Observation data Epoch J2000.0 Equinox ICRS
- Constellation: Hydra
- Right ascension: 11^{h} 09^{m} 53.39376^{s}
- Declination: −32° 22′ 03.0986″
- Apparent magnitude (V): 5.79

Characteristics
- Evolutionary stage: main sequence
- Spectral type: A1V
- B−V color index: 0.027±0.005

Astrometry
- Radial velocity (R_{v}): +1.3±0.5 km/s
- Proper motion (μ): RA: +18.454 mas/yr Dec.: −29.966 mas/yr
- Parallax (π): 8.9232±0.0816 mas
- Distance: 366 ± 3 ly (112 ± 1 pc)
- Absolute magnitude (M_{V}): +0.38

Details
- Mass: 2.61±0.06 M_{☉}
- Radius: 3.1 R_{☉}
- Luminosity: 72.1+7.8 −7.0 L_{☉}
- Surface gravity (log g): 3.83 cgs
- Temperature: 9,120+127 −215 K
- Rotational velocity (v sin i): 73 km/s
- Age: 439 Myr
- Other designations: Beta Antliae, NSV 5111, BD−31°8816, HD 97023, HIP 54561, HR 4339, SAO 202149

Database references
- SIMBAD: data

= HR 4339 =

Star in the constellation Hydra

HR 4339 is a single star in the equatorial constellation of Hydra. It was designated as Beta Antliae by Lacaille, and Gould intended to keep it in that constellation. However, the delineating of constellation boundaries by the IAU in 1930 saw it transferred to Hydra. It has a white hue and is just visible to the naked eye with an apparent visual magnitude of 5.79. The distance to this star, as determined from parallax measurements, is approximately 366 light-years. It is drifting further away with a radial velocity of +1.3 km/s.
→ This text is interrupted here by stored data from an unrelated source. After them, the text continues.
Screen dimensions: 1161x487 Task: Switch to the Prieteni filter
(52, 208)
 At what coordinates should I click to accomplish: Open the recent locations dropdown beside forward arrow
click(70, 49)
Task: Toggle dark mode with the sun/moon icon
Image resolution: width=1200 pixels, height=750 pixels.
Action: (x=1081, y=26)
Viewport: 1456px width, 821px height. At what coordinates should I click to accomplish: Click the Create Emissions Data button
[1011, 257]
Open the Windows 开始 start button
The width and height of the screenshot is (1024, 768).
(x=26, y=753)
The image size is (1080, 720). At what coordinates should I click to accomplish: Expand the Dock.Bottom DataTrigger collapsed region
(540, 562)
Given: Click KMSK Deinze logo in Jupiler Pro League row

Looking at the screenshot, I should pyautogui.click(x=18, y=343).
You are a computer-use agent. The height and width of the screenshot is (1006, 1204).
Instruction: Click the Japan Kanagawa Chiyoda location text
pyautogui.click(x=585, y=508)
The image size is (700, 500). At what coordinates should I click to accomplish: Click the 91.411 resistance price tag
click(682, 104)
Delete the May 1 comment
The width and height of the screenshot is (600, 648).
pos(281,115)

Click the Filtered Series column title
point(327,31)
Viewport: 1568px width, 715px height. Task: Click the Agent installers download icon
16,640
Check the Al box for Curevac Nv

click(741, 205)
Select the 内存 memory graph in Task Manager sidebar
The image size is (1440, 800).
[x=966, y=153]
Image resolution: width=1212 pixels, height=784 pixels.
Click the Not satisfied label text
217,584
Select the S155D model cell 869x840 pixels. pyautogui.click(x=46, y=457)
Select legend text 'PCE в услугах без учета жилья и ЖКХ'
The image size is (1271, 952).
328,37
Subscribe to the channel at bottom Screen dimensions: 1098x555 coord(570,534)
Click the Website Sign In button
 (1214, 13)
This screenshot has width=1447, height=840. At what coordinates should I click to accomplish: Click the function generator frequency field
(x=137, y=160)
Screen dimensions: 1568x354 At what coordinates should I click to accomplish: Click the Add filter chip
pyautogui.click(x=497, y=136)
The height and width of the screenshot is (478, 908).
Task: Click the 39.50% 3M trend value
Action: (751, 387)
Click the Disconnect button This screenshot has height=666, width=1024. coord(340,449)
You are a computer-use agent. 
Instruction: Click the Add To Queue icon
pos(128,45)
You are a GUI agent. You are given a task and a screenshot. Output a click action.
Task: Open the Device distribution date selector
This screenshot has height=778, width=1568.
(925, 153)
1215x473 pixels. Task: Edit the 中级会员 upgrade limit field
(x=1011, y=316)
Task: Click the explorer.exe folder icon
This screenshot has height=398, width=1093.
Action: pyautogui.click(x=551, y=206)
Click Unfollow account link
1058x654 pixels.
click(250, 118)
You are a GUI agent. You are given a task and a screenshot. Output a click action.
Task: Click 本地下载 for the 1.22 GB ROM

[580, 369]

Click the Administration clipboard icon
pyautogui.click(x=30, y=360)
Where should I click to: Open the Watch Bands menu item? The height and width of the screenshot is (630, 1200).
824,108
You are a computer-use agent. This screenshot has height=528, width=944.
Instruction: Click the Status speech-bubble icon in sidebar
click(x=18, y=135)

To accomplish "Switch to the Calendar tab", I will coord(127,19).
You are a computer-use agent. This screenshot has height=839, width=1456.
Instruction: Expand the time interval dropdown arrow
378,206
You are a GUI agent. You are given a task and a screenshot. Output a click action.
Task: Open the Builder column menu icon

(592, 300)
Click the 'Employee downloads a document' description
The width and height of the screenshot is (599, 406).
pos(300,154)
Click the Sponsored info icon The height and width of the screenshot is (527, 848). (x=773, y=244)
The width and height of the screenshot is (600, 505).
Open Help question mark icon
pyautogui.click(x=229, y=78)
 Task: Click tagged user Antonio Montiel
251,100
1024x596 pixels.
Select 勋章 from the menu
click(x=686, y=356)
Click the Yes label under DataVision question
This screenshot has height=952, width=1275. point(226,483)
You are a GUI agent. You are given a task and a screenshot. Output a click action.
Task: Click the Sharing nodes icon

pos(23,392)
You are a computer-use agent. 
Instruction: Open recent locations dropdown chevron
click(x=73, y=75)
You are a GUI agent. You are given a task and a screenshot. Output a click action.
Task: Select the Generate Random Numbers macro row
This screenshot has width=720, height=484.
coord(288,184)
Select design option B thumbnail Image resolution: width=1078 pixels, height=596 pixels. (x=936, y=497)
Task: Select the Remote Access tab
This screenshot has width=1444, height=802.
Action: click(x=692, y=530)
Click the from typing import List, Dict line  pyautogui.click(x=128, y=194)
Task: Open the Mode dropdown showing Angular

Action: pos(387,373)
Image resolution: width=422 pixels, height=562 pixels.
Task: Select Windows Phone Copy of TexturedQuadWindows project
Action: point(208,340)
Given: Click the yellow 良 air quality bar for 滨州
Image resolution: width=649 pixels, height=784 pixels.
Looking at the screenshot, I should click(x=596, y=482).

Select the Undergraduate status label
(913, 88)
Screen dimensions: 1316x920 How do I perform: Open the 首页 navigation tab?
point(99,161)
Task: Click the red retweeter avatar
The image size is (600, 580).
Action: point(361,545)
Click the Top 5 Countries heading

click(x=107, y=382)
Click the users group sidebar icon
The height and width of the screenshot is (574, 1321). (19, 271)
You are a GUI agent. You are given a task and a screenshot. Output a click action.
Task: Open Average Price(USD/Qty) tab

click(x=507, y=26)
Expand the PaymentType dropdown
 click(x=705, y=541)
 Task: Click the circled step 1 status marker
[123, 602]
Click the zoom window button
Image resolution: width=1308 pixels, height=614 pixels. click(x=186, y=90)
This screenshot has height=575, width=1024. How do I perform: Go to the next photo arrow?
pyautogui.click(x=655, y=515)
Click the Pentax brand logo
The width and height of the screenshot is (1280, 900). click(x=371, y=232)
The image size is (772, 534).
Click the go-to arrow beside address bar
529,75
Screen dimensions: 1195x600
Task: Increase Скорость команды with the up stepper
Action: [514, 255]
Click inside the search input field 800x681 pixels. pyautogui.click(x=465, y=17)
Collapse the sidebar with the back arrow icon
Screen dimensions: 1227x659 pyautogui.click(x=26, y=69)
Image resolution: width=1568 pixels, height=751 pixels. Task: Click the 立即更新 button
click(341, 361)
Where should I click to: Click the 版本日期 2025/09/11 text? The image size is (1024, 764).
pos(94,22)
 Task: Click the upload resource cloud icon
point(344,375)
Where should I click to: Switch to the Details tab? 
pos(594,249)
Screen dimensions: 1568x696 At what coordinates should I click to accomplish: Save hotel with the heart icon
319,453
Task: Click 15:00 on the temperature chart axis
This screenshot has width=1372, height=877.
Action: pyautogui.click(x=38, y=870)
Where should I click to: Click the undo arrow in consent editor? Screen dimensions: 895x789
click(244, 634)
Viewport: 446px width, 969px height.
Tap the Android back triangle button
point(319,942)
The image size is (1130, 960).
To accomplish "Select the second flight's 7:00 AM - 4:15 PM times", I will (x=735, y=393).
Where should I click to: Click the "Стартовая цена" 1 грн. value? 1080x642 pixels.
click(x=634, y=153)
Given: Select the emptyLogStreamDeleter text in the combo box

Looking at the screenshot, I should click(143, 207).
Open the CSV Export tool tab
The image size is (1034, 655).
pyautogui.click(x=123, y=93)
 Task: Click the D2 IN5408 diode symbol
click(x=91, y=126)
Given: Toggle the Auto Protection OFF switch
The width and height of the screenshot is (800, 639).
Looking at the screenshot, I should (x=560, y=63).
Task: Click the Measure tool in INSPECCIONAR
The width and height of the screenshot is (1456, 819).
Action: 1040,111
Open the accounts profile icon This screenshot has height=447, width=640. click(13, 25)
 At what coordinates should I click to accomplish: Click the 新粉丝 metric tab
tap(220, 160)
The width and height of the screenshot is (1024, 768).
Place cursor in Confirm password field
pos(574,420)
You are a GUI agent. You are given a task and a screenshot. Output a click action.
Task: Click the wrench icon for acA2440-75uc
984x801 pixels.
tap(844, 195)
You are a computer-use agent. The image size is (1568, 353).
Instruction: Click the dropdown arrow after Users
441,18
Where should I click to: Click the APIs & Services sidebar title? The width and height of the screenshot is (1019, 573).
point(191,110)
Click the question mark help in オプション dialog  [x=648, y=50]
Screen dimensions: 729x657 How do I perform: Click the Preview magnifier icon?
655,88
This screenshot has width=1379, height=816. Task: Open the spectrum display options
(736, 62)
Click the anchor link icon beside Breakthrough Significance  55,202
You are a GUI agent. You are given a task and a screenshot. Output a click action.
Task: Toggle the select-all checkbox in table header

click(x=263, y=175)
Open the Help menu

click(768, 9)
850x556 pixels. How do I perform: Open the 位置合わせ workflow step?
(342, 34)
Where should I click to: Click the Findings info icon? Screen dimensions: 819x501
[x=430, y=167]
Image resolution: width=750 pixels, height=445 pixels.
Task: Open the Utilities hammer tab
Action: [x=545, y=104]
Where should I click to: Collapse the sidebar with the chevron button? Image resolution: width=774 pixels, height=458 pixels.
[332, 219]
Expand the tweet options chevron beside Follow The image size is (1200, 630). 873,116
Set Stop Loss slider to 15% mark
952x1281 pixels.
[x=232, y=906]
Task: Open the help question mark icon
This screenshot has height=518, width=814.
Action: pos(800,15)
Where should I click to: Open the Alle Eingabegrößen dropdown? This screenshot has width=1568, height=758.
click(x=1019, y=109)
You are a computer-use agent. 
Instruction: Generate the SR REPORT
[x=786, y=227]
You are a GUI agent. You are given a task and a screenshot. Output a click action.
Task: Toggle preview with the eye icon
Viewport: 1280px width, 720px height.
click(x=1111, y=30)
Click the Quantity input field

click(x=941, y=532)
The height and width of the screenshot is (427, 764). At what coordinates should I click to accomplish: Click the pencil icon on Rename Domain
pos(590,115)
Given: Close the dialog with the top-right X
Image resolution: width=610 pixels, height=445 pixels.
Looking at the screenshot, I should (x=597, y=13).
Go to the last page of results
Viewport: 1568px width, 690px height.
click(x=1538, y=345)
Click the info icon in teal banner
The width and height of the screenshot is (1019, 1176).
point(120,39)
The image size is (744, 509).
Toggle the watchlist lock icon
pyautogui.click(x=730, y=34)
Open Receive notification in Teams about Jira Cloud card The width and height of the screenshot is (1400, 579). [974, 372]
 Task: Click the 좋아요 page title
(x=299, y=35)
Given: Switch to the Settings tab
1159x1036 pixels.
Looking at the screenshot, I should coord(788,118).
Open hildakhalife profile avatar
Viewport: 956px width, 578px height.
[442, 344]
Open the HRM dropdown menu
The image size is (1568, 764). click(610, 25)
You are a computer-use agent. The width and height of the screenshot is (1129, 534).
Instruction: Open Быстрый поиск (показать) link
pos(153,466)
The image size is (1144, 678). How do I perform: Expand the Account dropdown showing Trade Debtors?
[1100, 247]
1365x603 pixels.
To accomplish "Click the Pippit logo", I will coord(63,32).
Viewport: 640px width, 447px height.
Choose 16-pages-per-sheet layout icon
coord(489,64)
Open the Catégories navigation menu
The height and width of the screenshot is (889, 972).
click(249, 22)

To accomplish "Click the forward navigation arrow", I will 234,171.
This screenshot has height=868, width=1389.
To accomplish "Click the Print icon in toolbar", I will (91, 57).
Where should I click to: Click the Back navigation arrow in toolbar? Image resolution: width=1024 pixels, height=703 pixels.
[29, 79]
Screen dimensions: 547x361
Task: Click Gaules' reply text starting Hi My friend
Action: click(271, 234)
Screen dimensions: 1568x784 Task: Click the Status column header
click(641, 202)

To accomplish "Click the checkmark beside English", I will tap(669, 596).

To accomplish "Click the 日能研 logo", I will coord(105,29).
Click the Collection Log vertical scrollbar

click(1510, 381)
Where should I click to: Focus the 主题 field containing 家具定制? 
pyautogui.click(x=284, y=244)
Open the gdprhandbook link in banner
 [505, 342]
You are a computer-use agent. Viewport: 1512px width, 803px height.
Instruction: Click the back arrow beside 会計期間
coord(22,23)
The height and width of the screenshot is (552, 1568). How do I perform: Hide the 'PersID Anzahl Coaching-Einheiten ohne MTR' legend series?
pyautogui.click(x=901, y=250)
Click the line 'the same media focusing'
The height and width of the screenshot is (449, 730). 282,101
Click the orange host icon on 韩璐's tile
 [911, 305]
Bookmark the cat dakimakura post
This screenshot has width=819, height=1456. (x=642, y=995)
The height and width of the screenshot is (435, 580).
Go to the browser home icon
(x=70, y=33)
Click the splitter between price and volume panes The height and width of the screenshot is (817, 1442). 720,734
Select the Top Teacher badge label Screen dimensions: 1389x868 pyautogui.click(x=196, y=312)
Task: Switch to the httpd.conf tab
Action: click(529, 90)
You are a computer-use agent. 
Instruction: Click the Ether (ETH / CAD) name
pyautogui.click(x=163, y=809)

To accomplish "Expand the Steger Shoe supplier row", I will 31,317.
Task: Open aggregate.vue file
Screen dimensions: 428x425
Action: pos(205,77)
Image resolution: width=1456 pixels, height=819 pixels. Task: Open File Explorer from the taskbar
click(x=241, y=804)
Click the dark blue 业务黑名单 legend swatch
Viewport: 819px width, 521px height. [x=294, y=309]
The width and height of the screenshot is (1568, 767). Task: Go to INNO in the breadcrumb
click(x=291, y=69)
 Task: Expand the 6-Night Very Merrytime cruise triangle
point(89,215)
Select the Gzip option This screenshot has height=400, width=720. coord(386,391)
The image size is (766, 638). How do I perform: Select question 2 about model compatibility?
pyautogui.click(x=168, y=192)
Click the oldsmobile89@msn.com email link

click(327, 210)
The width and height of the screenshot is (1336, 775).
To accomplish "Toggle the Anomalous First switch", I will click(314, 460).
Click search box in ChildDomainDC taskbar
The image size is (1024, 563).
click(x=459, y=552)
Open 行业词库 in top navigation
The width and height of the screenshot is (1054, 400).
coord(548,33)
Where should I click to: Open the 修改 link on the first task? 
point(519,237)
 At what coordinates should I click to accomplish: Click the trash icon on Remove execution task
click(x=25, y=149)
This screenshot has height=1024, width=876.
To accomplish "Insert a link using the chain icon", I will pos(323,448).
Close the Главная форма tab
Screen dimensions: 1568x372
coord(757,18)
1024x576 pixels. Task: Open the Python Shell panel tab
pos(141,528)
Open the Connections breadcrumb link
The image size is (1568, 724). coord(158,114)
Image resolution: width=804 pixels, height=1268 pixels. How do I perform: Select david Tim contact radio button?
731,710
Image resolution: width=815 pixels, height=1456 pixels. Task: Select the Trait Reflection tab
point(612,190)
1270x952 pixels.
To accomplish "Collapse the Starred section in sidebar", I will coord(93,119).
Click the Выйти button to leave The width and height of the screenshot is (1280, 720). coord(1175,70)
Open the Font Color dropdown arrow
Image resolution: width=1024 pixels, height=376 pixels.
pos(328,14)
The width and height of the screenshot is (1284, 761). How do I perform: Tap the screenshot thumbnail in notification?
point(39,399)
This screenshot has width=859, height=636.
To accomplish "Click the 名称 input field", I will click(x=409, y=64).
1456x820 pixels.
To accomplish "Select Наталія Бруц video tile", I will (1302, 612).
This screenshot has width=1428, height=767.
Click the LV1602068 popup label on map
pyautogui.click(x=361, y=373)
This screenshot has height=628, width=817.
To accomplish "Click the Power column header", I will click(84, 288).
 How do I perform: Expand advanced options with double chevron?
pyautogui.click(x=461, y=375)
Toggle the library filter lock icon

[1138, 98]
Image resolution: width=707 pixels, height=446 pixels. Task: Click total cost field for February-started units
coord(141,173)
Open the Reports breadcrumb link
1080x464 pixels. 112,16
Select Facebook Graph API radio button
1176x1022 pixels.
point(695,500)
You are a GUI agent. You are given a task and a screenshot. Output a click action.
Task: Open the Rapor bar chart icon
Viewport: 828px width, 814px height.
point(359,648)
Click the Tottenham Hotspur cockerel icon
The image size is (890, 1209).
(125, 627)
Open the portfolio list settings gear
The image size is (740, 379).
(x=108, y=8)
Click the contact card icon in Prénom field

This object is an A-type main-sequence star with a stellar classification of A1V. It is a suspected variable star of unknown type and magnitude. The star has 2.6 times the mass of the Sun and it is spinning with a projected rotational velocity of 73 km/s. It is radiating around 72 times the luminosity of the Sun from its photosphere at an effective temperature of 9,120 K.